Filter the rows below and copy out each line that contains the word "Select".

[Extracted data entries]
☆ ☆ ☆ ☆ ☆

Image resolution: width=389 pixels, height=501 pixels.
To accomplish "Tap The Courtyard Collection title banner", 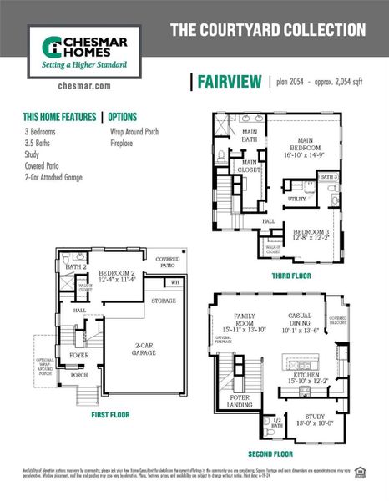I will point(267,31).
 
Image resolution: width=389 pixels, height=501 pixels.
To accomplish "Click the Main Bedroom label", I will point(305,146).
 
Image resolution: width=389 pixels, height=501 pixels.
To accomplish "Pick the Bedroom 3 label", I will point(310,234).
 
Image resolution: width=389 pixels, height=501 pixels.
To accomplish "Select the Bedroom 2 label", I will point(116,276).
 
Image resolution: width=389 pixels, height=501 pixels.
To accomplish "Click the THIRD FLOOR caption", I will point(292,275).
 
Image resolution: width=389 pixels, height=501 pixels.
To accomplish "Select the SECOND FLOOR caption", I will point(270,453).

☆ ☆ ☆ ☆ ☆

### Worked answer
To accomplish "Select the Bedroom 2 label", I will point(116,276).
To accomplish "Select the SECOND FLOOR caption", I will point(270,453).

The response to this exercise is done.